China's rail minister has ordered a two-month safety check on railway operations and apologised for an accident on Saturday in which 39 people were killed.
Efforts by the propaganda department to bar Chinese media from questioning official accounts of the accident only fuelled the anger and suspicion.
The People's Daily quoted Sheng Guangzu, minister of railways, as saying a range of railway officials were directed to work on frontline operations during the next two months and to learn from the accident.
He said the safety campaign will extend through the end of September and will focus on high-speed rail and passenger trains, such as implementing maintenance standards and reinforcing checks on power connections to pre-empt outages.
Special attention would also go to prevent accidents caused by flooding and inclement weather, the minister said.
The government has begun paying compensation to the victims' families of the crash, with the first family accepting 500,000 yuan (€50,000), according to state news agency Xinhua.
The ministry is still investigating the cause of the accident.
State media said a bullet train hit another express that lost power following a lightning strike.

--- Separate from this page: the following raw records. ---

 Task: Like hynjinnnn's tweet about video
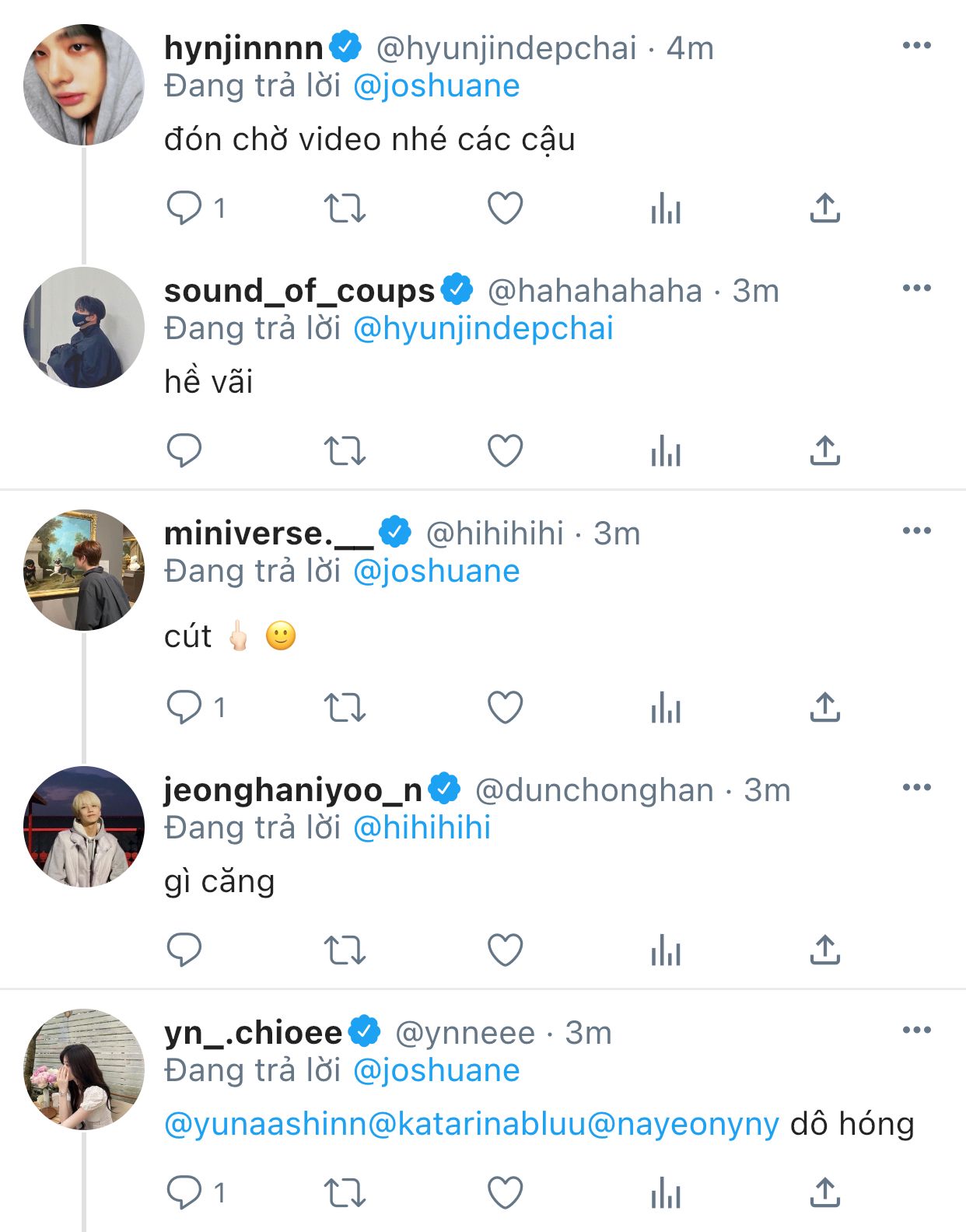coord(505,208)
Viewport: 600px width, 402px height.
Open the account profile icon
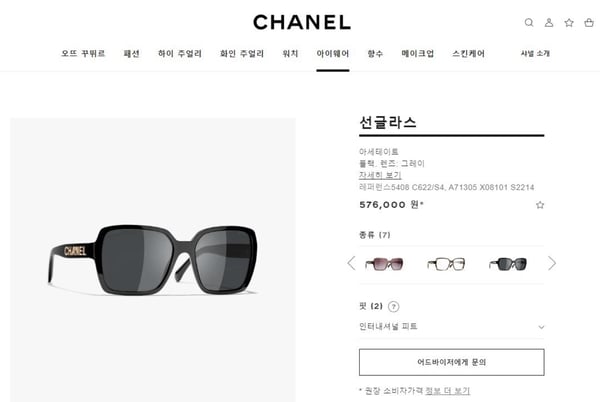point(549,23)
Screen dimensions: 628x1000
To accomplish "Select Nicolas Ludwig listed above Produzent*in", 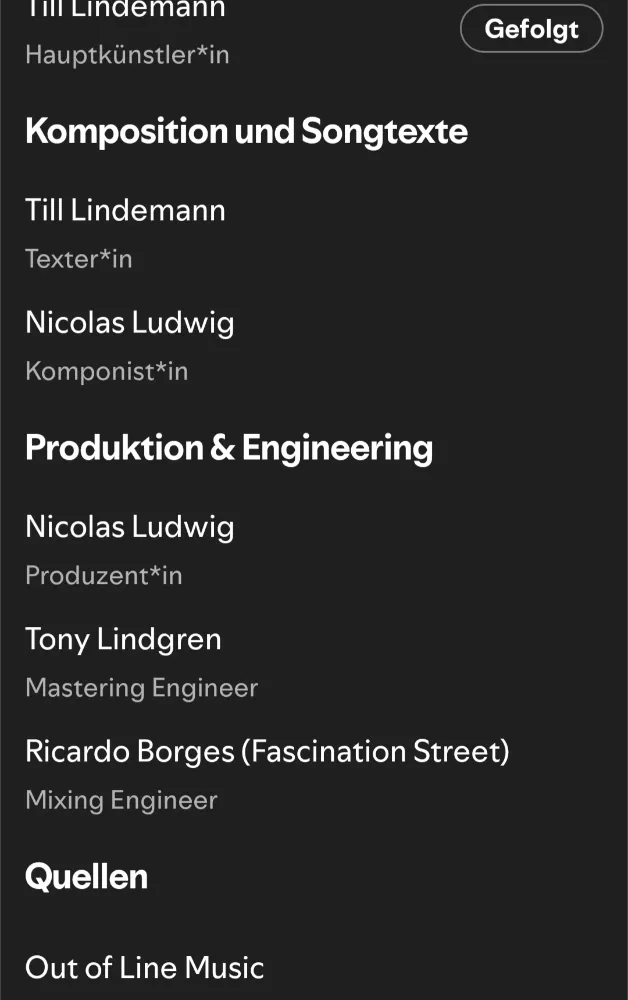I will pyautogui.click(x=129, y=526).
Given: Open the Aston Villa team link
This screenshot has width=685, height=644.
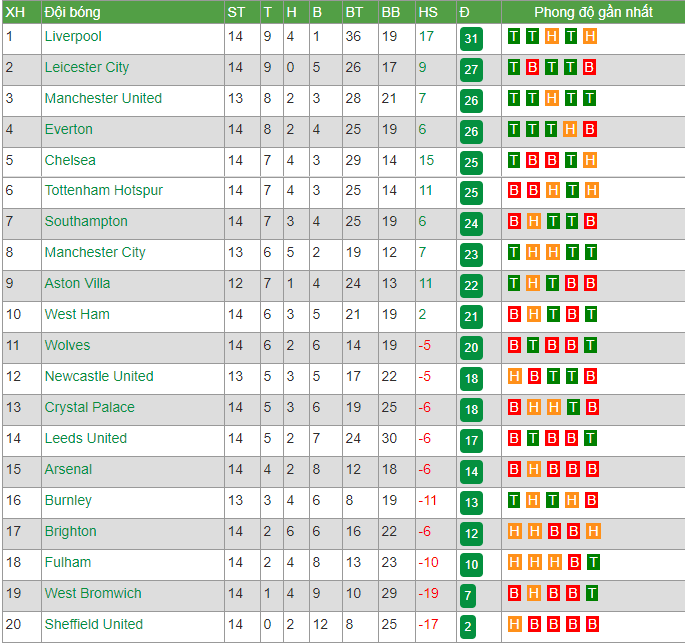Looking at the screenshot, I should coord(77,284).
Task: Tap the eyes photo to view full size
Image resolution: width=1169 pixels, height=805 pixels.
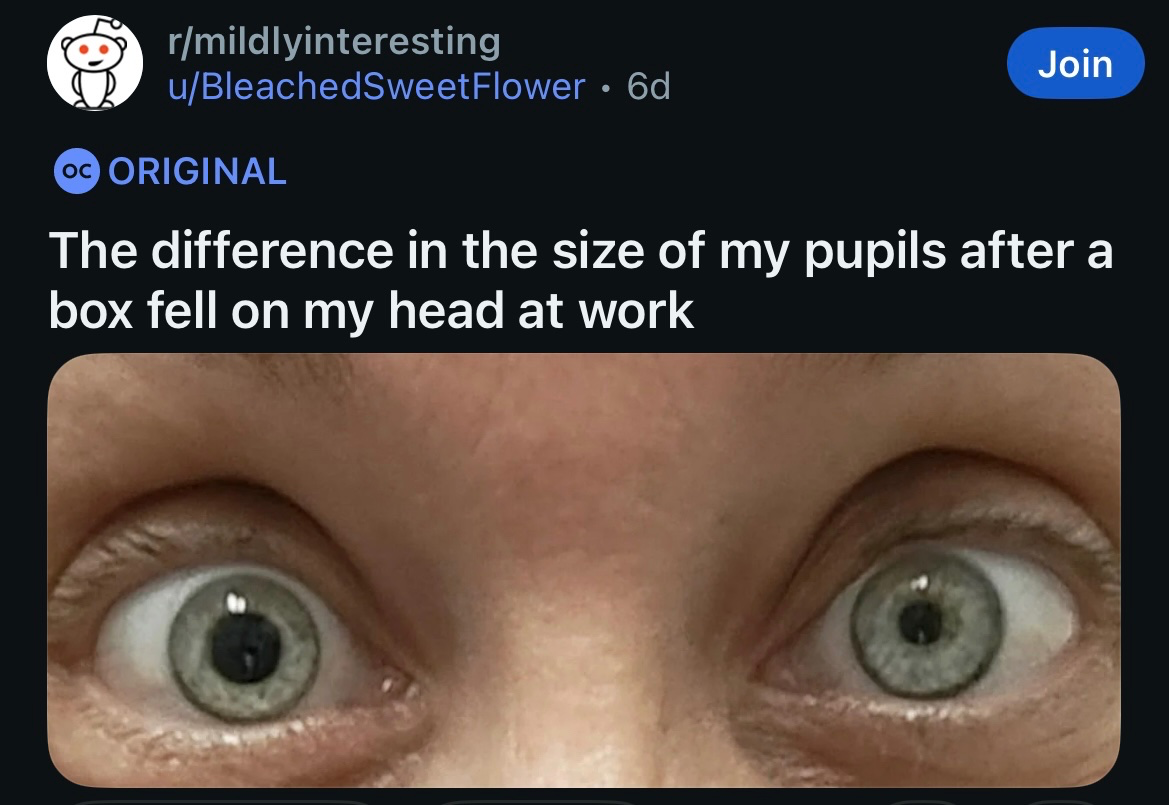Action: (x=585, y=575)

The power failure knocked out an electronic safety system designed to alert conductors about stalled locomotives on the line, it said.
The accident has raised concerns about the safety of the country's high-profile and fast-growing rail network and threatens to undermine its plans to export high-speed train technology.
China had reportedly banned local journalists from investigating the cause of the deadly high-speed train crash.
China's propaganda department issued the order on Sunday, according to a copy of the directives published by the China Digital Times, a US-based site focusing on internet news from China.
News that journalists had been ordered to focus instead on 'touching stories' about blood donors coming forward and free taxi services emerged as the official death toll from Saturday's crash near the eastern city of Wenzhou rose to 39.
Nearly 200 more were injured when two trains collided during a heavy thunderstorm.
The government ordered the media to 'use information released from authorities' and not 'conduct independent interviews', according to the directive, details of which also appeared on several blogs in China.
Saturday's accident was the worst ever to hit the country's high-speed rail network, which only opened in 2007.
The network is already the world's biggest, triggering questions over whether safety had been compromised in the rush to modernise.